For this exercise, retype all the data exactly and exclude every image.

______________________________

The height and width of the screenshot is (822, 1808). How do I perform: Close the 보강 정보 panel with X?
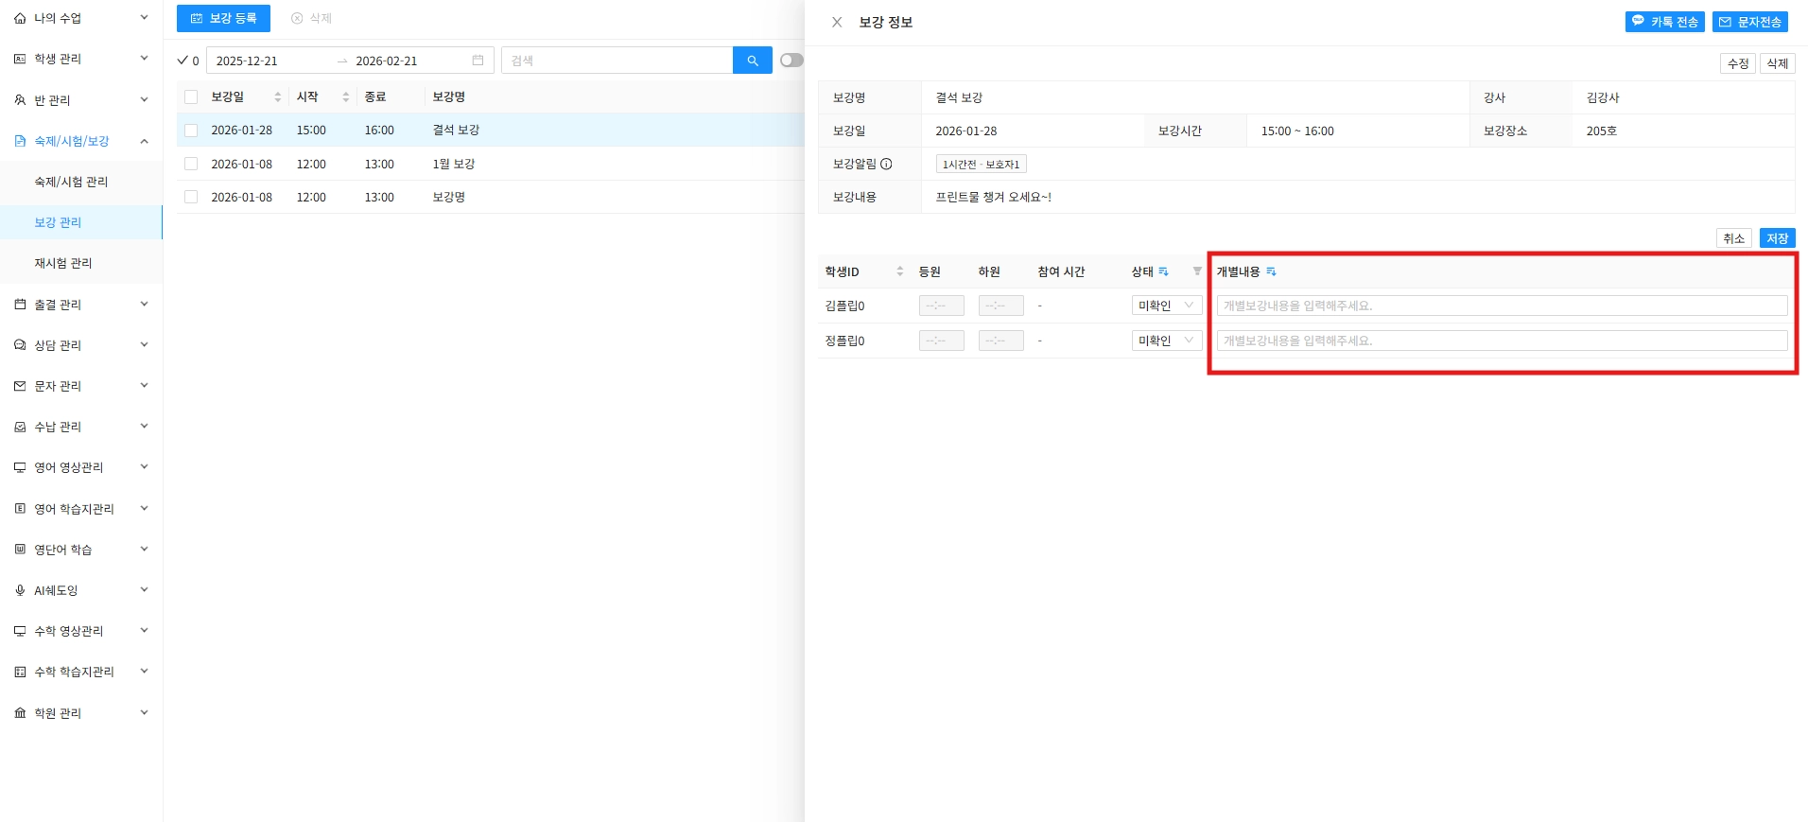837,22
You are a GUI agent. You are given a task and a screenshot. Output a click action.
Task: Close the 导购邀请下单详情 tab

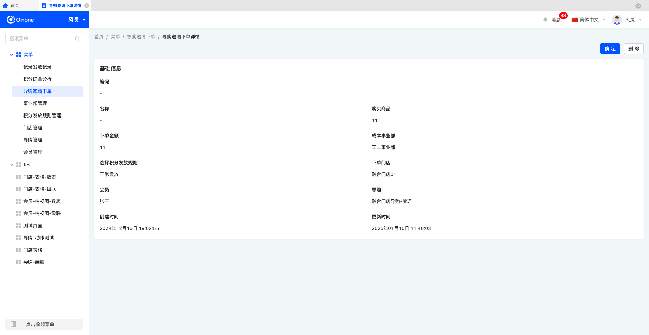[x=87, y=6]
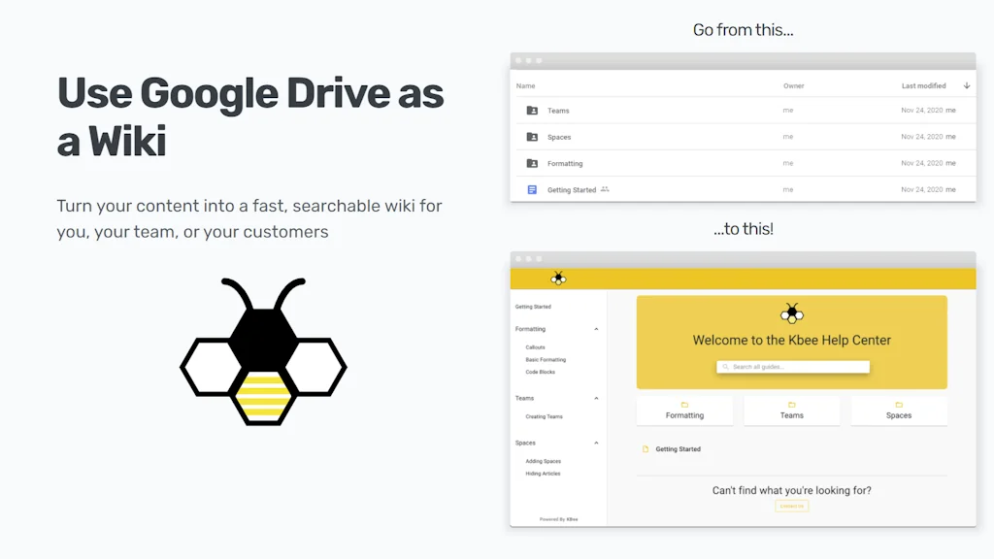
Task: Click the shared-users icon next to Getting Started
Action: [605, 189]
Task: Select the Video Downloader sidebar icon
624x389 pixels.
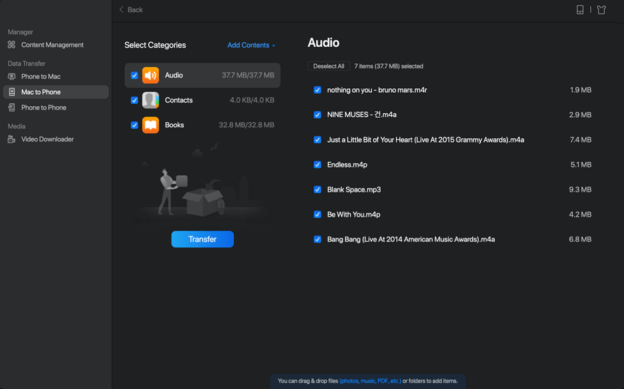Action: [12, 139]
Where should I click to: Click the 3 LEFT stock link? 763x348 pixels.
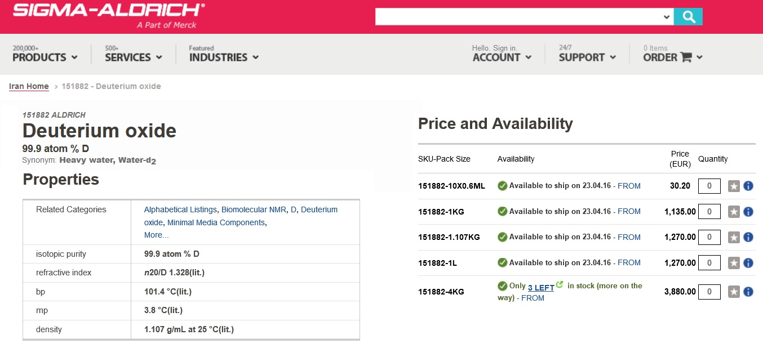tap(541, 288)
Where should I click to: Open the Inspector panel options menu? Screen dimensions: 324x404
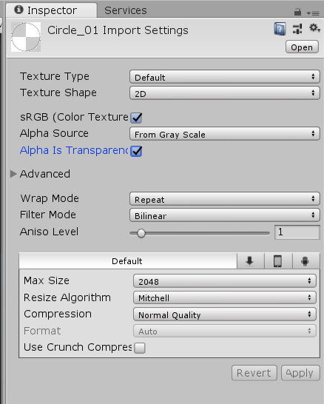[313, 13]
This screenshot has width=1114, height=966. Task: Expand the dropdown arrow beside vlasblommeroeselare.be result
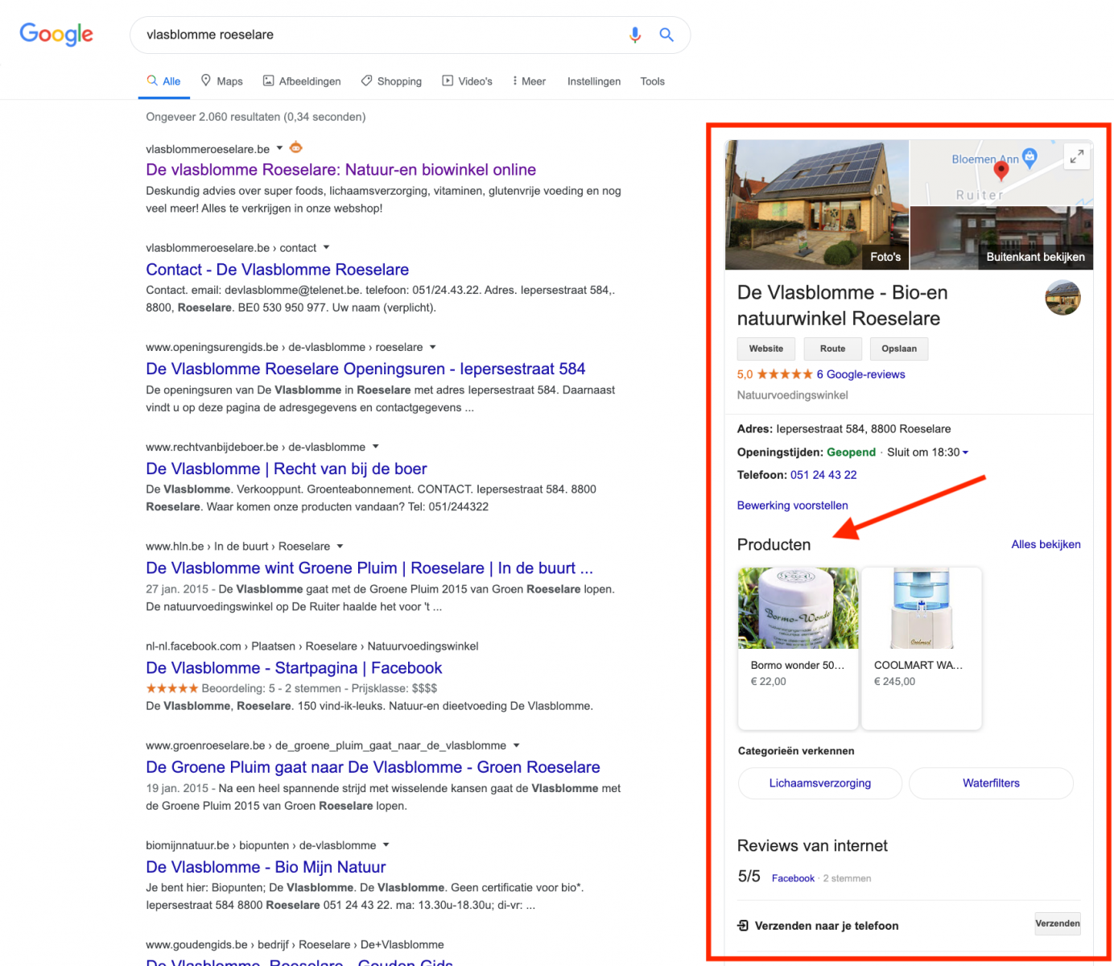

______________________________

Answer space:
The height and width of the screenshot is (822, 1808). How do I perform: Close the 보강 정보 panel with X?
837,22
You are a GUI agent. You are given a task and a screenshot. Output a click action.
Task: Close the 导购邀请下单详情 tab

[x=87, y=6]
Task: Click the shared-users icon next to Getting Started
Action: [605, 189]
Task: Select the Video Downloader sidebar icon
624x389 pixels.
Action: [12, 139]
Where should I click to: Click the 3 LEFT stock link? 763x348 pixels.
tap(541, 288)
Where should I click to: Open the Inspector panel options menu? Screen dimensions: 324x404
[313, 13]
This screenshot has width=1114, height=966. Task: Expand the dropdown arrow beside vlasblommeroeselare.be result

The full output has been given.